User login

Weekly Report -- 21/10/2016




Spent most of my week working on turning system call patterns extracted by my suffix tree into workable FSMs. So far the focus has been on recognising which patterns are variations on previously seen patterns and creating "branches" in my internal representations of those patterns that incorporate the allowed variations (ideally, without creating any invalid transitions). I also have to account for situations where the pattern has been "shifted", so naively looking at the edit distance between two patterns doesn't work too well.

The other challenge that I've run into, especially with shifted variants where the pattern repeats, is trying to determine the correct start state.
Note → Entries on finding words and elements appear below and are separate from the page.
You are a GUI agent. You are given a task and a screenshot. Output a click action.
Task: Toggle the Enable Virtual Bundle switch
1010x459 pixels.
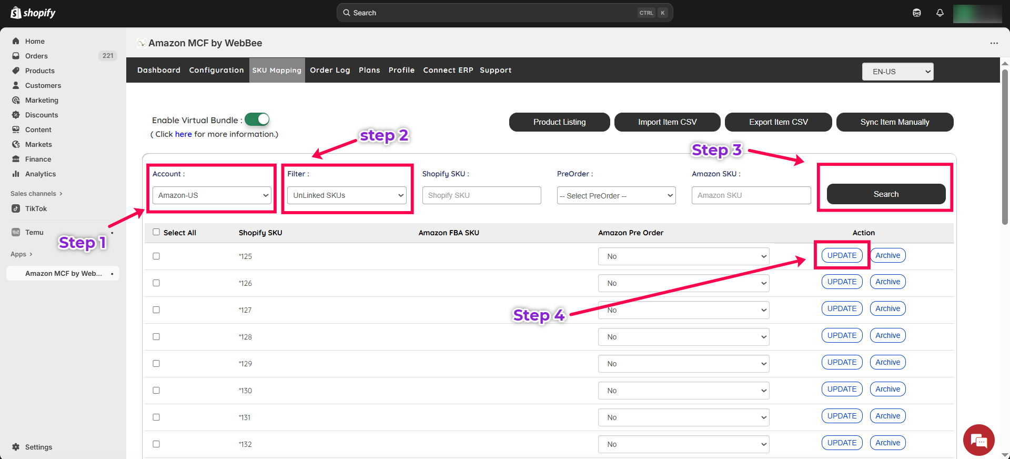(257, 119)
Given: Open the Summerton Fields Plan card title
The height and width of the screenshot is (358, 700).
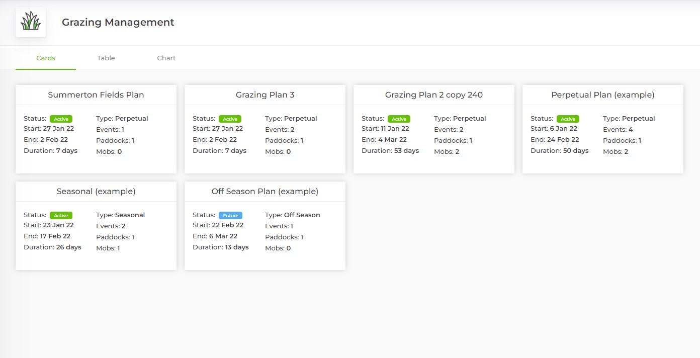Looking at the screenshot, I should point(96,95).
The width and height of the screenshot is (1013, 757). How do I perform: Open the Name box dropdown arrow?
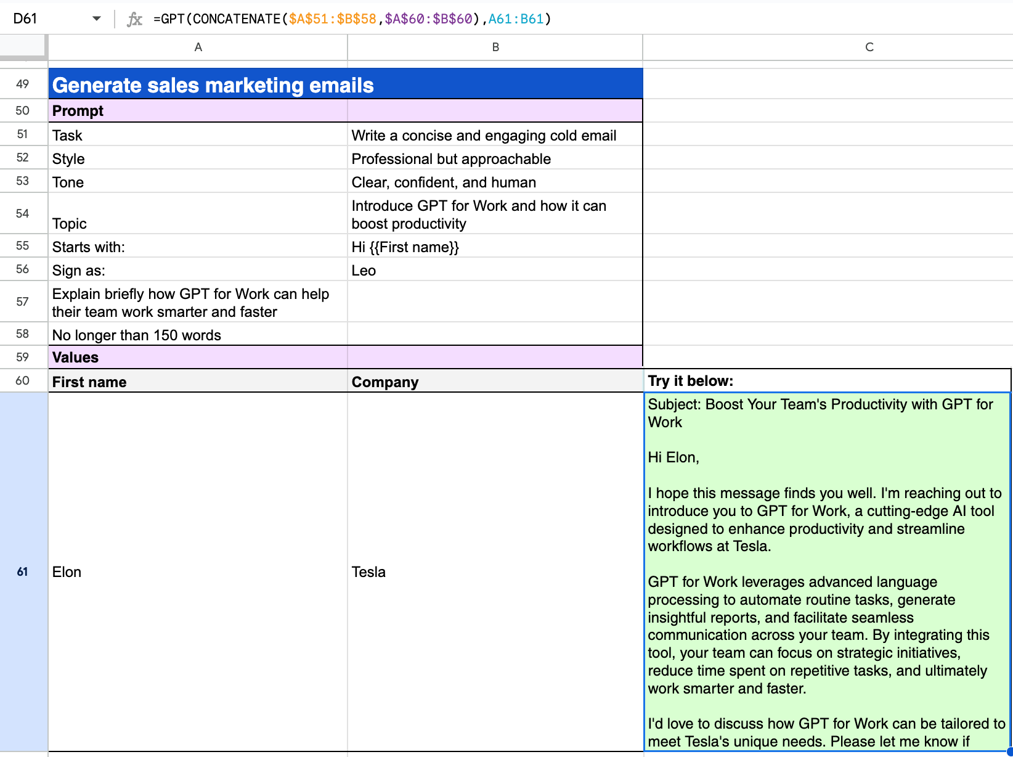point(96,18)
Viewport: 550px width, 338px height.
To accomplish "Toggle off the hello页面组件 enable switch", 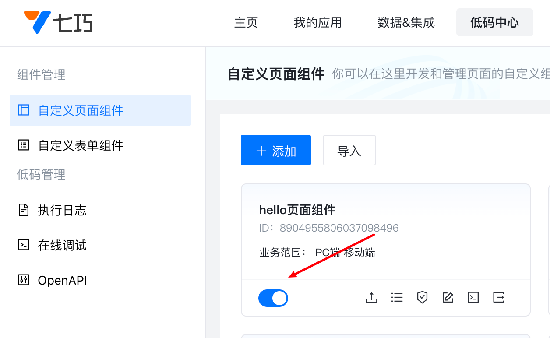I will pyautogui.click(x=273, y=298).
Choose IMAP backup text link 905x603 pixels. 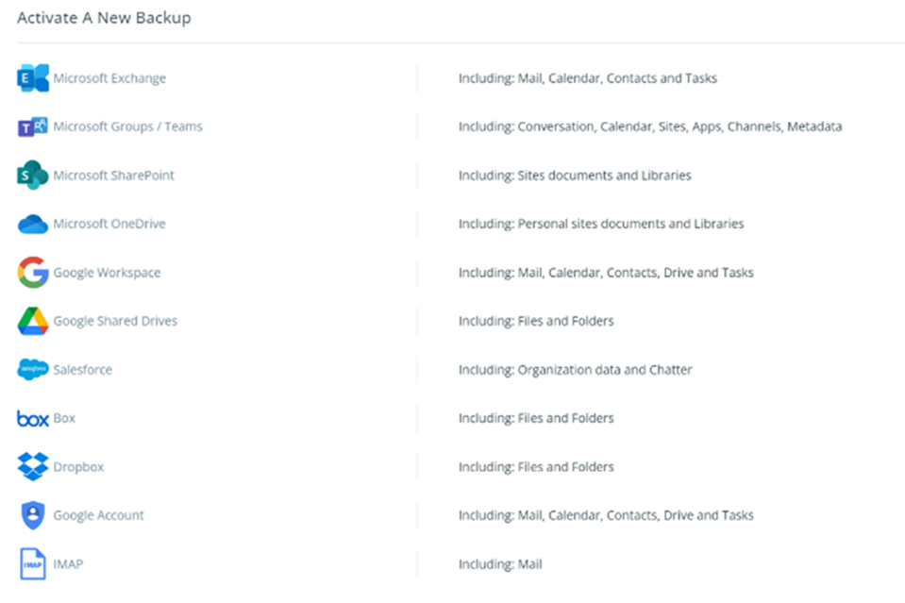click(x=68, y=563)
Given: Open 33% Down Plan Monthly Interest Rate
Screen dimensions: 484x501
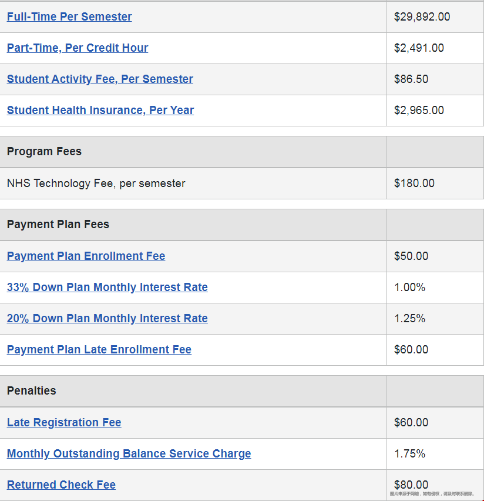Looking at the screenshot, I should (x=107, y=287).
In some cases, there are other variants to the pattern that indicate where the start could be -- i.e. the first system call that is common to all variants is probably the starting point -- but this extra information will not always be available.

End result: I've got an algorithm that seems to work as expected on the first couple of examples I've looked at. It'll need more testing on a wider variety of cases and there are still some outstanding situations that I know are not dealt with as well as I would like, e.g. loops that contain multiple distinct system calls.

Changed direction a bit to help Harris and Alan with an experiment they are running that tries to map application log items with system call patterns. Again using my suffix tree code, I am pulling out common system call patterns and reporting the pids and start times of all instances where those patterns appear in the system call logs. Alan will then see how well those correlate with the entries in the application logs.

Spent some time reading over Dimeji's paper and offering feedback.